5. A processing apparatus according to claim 1, wherein:

said projecting portions are constituted of an electrically conductive material, with a voltage detecting means and a DC power source connected to said projecting portions.

6. A processing apparatus for conditioning a substrate placed on a table by radiating an electron beam onto the substrate, comprising:

a ground wiring that electrically grounds the substrate; and

a current control means disposed at said ground wiring to control a current flowing through said ground wiring.

7. A processing apparatus according to claim 6, wherein:

said current control means has a variable resistance element with an adjustable current resistance value.

8. A processing method for conditioning a substrate placed on a table equipped with a heater by radiating an electron beam onto the substrate while heating the substrate with said heater, wherein:

when processing the substrate, the substrate is lifted from said table by a predetermined distance via at least three projecting portions.

9. A processing method according to claim 8, wherein:

said projecting portions are constituted of an electrically conductive material and are electrically grounded via a current detecting means.

10. A processing method according to claim 9, wherein:

a current control means controls a current flowing through said current detecting means.

11. A processing method according to claim 8, wherein:

said projecting portions can be switched to an electrically grounded state or an ungrounded state.

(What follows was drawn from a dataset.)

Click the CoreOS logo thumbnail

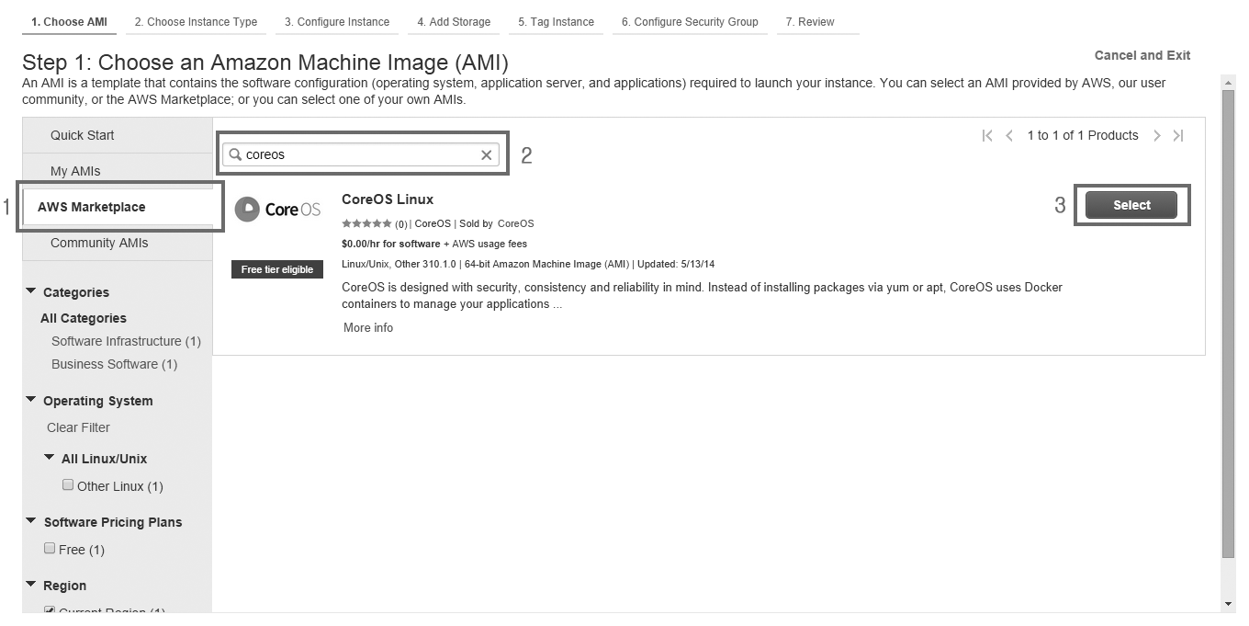(277, 210)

12. A processing method according to claim 8, wherein:

said projecting portions are constituted of an electrically conductive material, a voltage detecting means and a DC power source are connected to said projecting portions and a DC voltage is applied to said projecting portions.

13. A processing method for conditioning a substrate placed on a table by radiating an electron beam onto the substrate, comprising steps for:

electrically grounding the substrate via a ground wiring when processing the substrate; and

controlling a current flowing through said ground wiring with a current control means.

14. A processing method according to claim 13, wherein:

said current control means has a variable resistance element; and

said method further comprising a step for;

adjusting a current resistance value at said variable resistance element.